Impurity Effects in Two-Electron Coupled Quantum Dots: Entanglement Modulation

TL;DR

This paper investigates how Coulomb impurities affect the electronic, optical, and entanglement properties of two-electron quantum dots with Gaussian confinement, revealing controllable entanglement modulation via impurity parameters.

Contribution

It introduces a detailed analysis of impurity effects on entanglement in quantum dots and proposes optical indicators for impurity detection and entanglement control.

Findings

Entanglement can be modulated by impurity location and charge.

Oscillator strength indicates impurity presence and influences entanglement.
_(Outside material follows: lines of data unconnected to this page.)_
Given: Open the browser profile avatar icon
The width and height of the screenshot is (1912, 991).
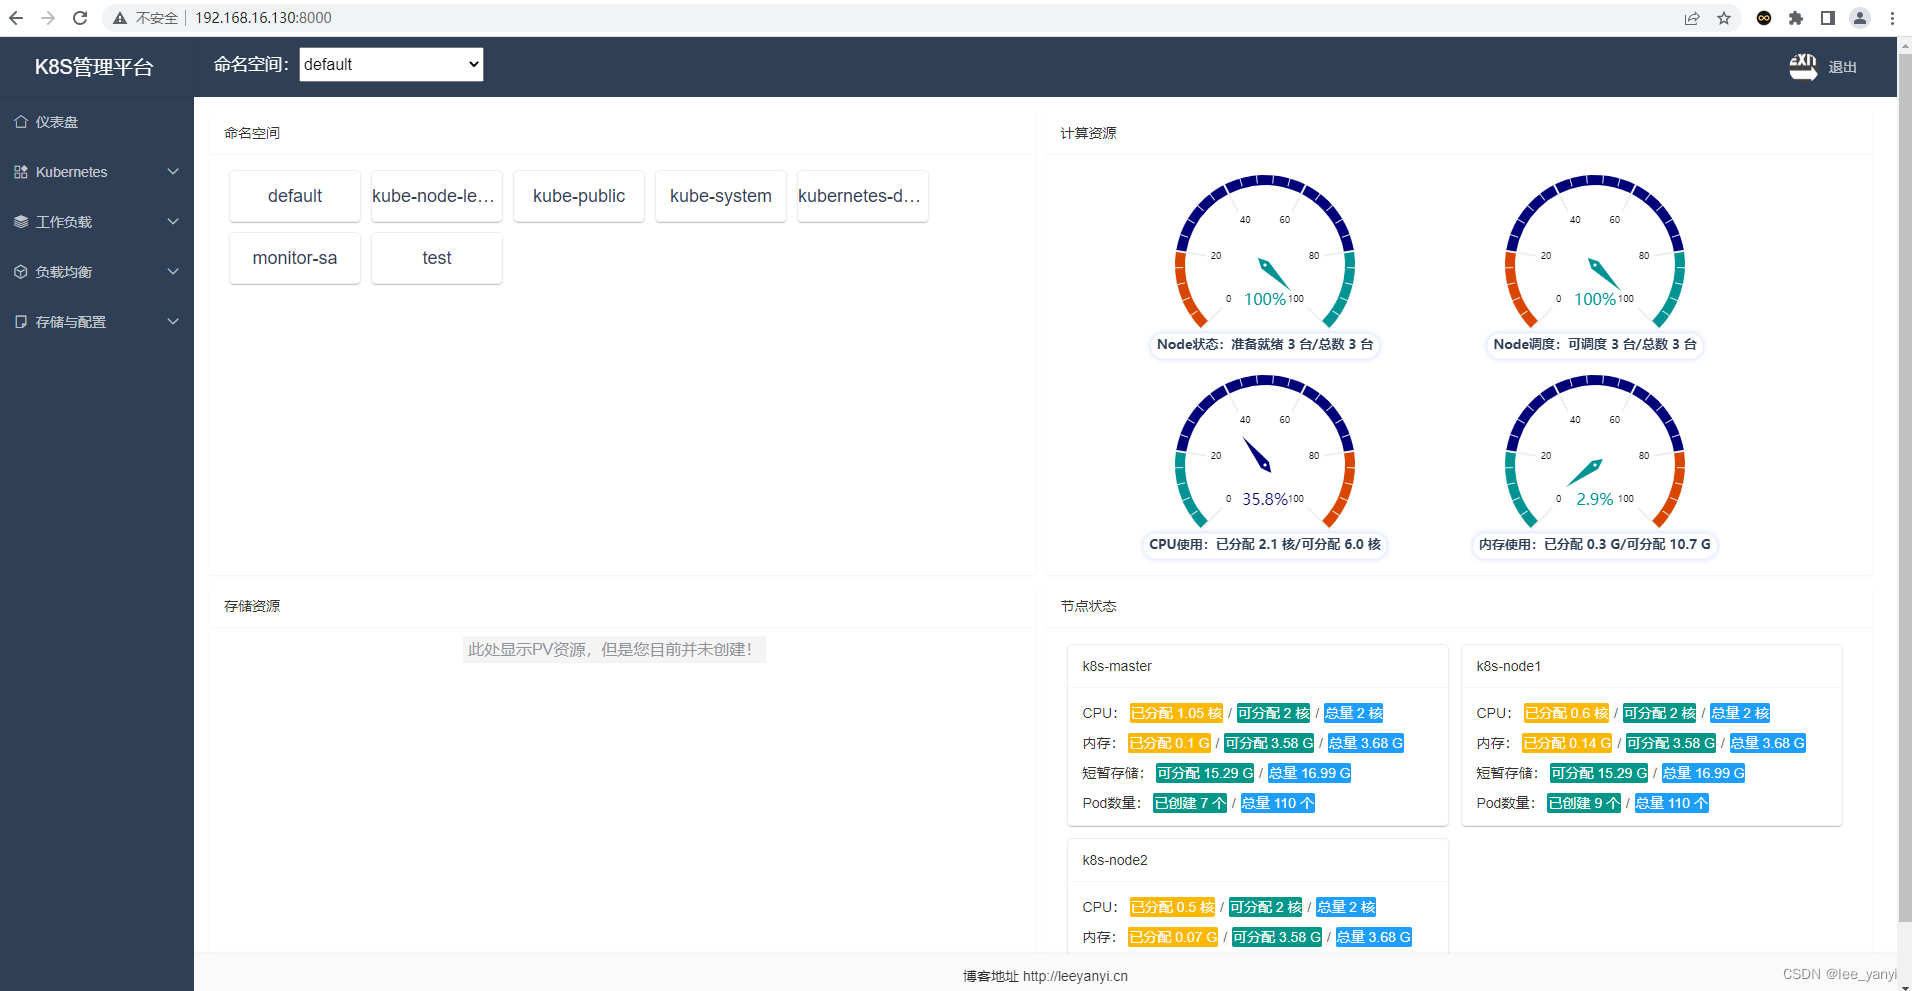Looking at the screenshot, I should click(1860, 18).
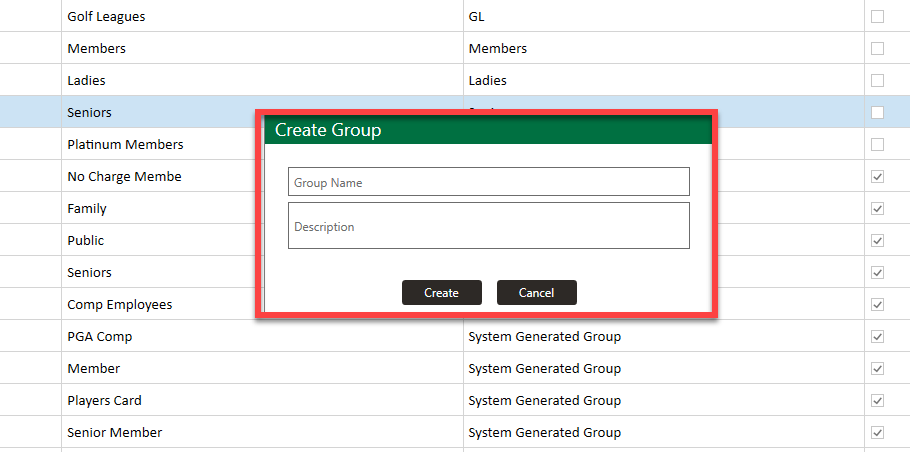Click the Description text box

point(488,226)
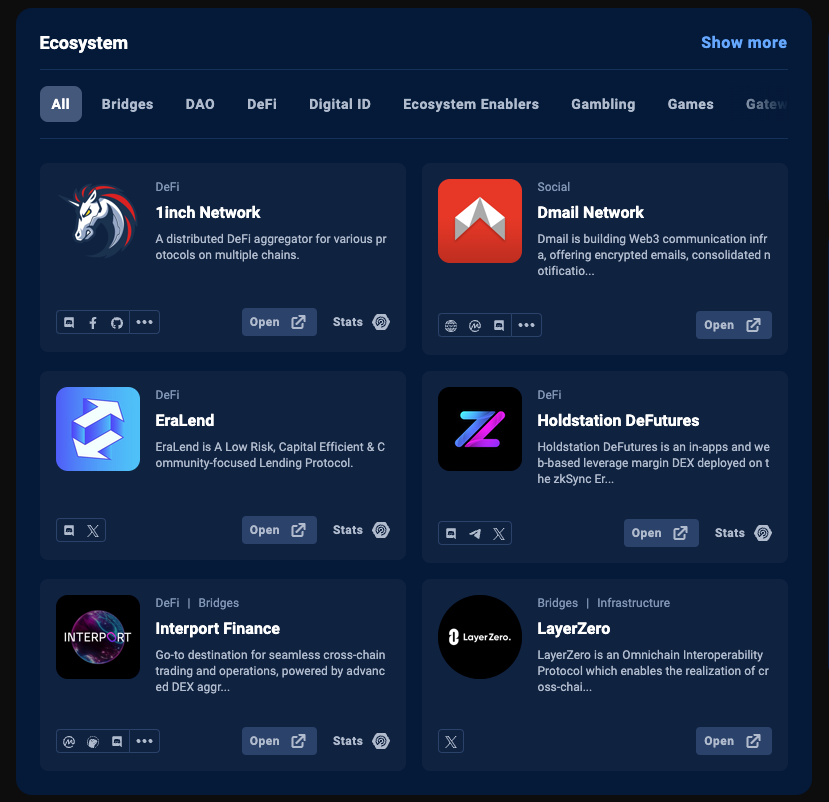
Task: Click the X (Twitter) icon for LayerZero
Action: [451, 741]
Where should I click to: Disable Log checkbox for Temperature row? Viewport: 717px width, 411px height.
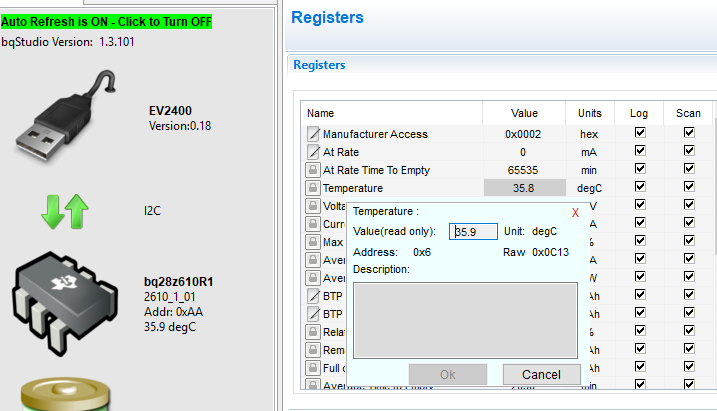pyautogui.click(x=640, y=188)
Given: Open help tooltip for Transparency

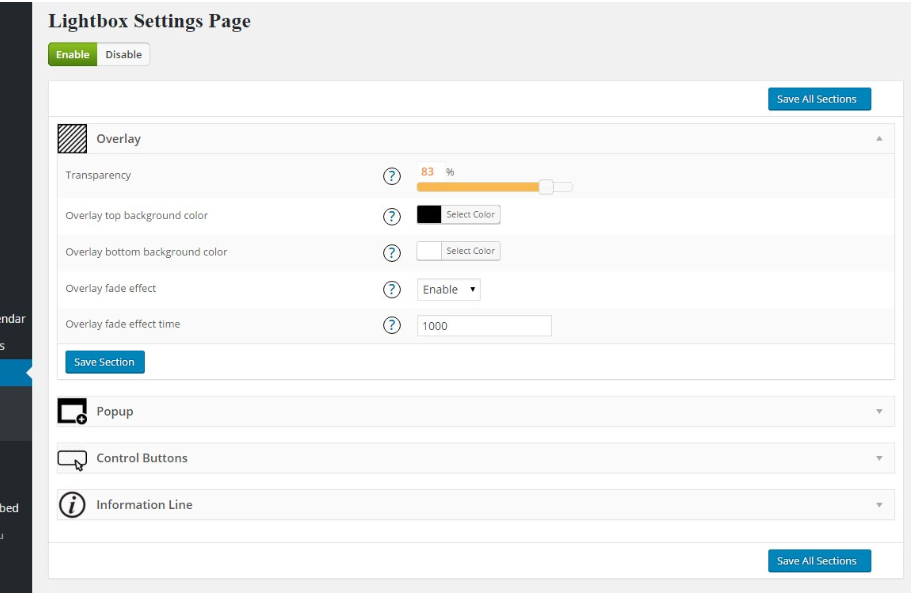Looking at the screenshot, I should [393, 176].
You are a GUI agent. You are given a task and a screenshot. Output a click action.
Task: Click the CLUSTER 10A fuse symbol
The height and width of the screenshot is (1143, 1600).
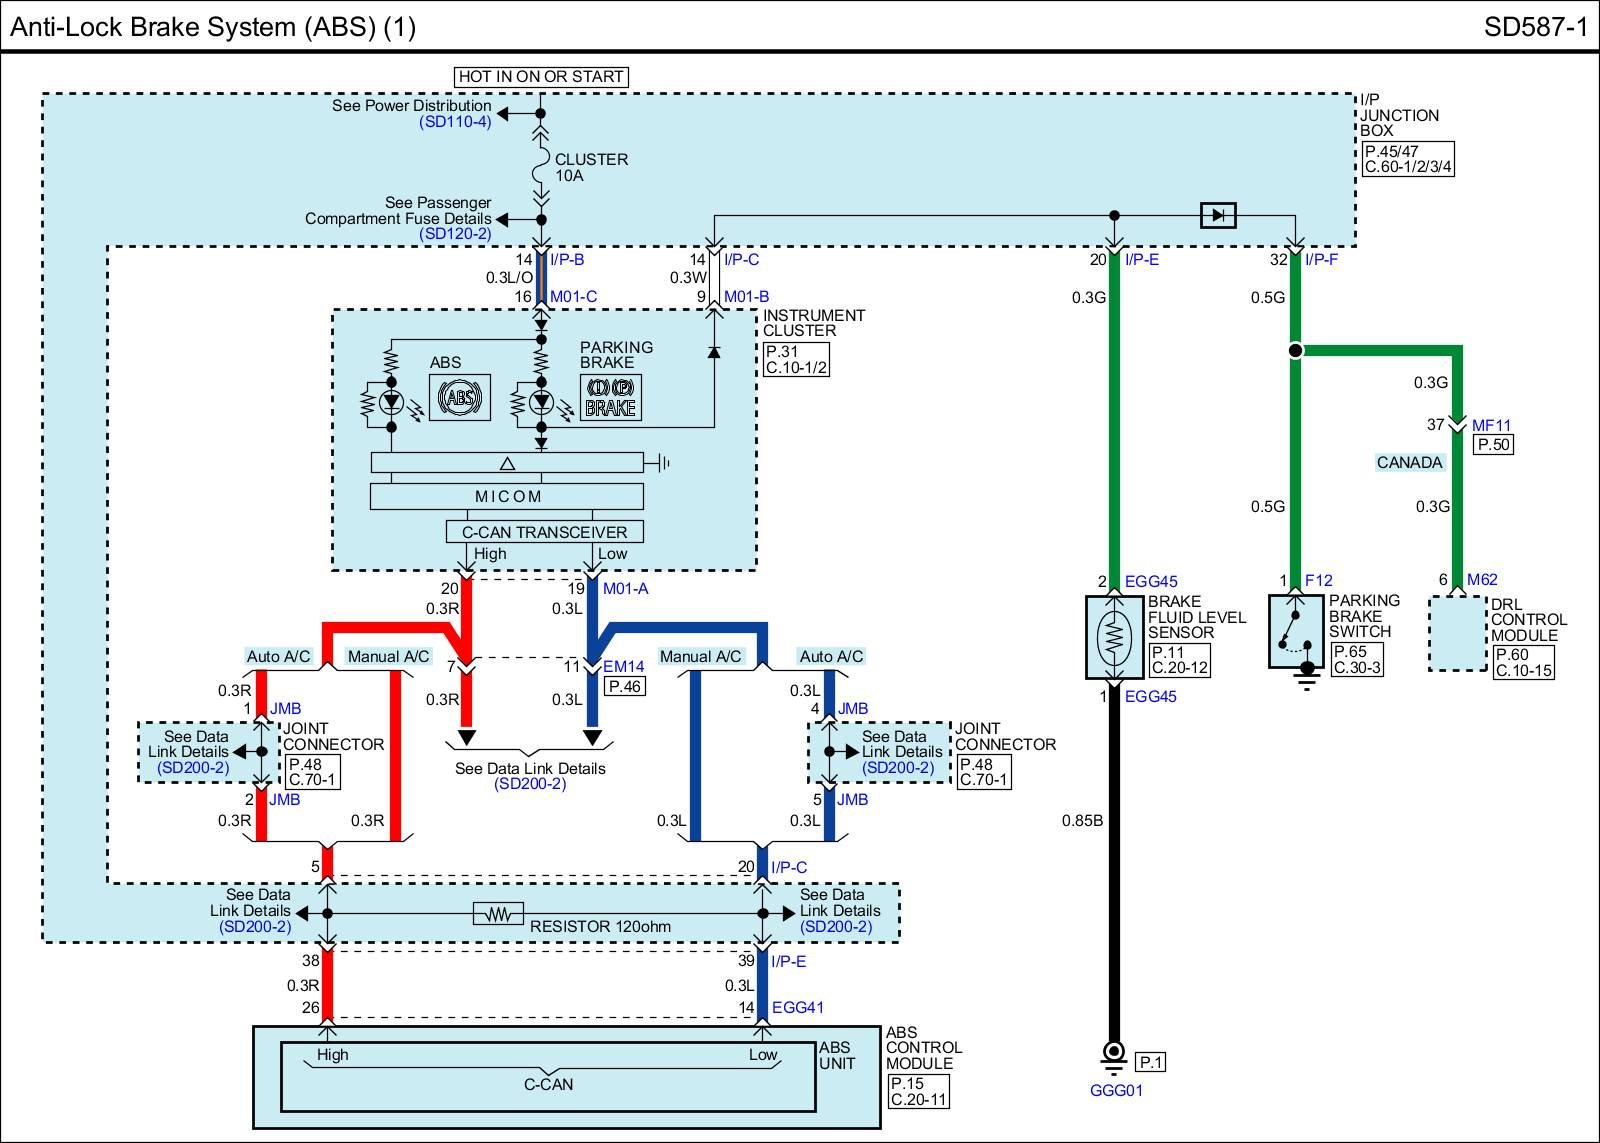point(542,166)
Two regimes of low and high entanglement depend on impurity charge.

Abstract

We present a detailed analysis of the electronic and optical properties of two-electron quantum dots with a two-dimensional Gaussian confinement potential. We study the effects of Coulomb impurities and the possibility of manipulate the entanglement of the electrons by controlling the confinement potential parameters. The degree of entanglement becomes highly modulated by both the location and charge screening of the impurity atom, resulting two regimes: one of low entanglement and other of high entanglement, with both of them mainly determined by the magnitude of the charge. It is shown that the magnitude of the oscillator strength of the system could provide an indication of the presence and characteristics of impurities that could largely influence the degree of entanglement of the system.